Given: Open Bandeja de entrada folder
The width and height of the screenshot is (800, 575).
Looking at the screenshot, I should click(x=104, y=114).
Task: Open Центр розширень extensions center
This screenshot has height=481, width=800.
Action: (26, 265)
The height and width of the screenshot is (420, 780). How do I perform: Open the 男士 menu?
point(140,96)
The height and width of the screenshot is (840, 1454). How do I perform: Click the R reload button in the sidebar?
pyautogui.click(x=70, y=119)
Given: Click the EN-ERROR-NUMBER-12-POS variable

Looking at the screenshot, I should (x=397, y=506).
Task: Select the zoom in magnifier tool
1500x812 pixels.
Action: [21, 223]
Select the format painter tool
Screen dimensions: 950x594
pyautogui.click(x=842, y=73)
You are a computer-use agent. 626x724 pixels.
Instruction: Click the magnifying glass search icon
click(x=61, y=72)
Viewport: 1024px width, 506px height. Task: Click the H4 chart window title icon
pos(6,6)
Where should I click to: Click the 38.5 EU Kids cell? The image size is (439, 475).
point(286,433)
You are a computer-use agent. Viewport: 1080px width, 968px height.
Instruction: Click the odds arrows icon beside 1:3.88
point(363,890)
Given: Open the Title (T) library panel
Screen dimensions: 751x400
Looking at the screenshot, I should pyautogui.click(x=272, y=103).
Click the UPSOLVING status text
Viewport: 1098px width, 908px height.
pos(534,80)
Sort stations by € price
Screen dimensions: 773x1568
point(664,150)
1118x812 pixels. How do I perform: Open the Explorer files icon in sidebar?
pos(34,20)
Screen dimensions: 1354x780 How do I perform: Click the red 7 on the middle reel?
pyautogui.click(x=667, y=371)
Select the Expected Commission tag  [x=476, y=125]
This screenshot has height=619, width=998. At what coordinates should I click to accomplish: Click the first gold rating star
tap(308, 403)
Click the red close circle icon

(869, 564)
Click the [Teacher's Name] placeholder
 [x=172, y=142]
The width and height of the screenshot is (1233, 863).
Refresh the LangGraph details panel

---

Task to carry out
Lines with the word "panel" in them are the answer; report each one from the data.

Reply to the exercise
Given: Open the Title (T) library panel
Refresh the LangGraph details panel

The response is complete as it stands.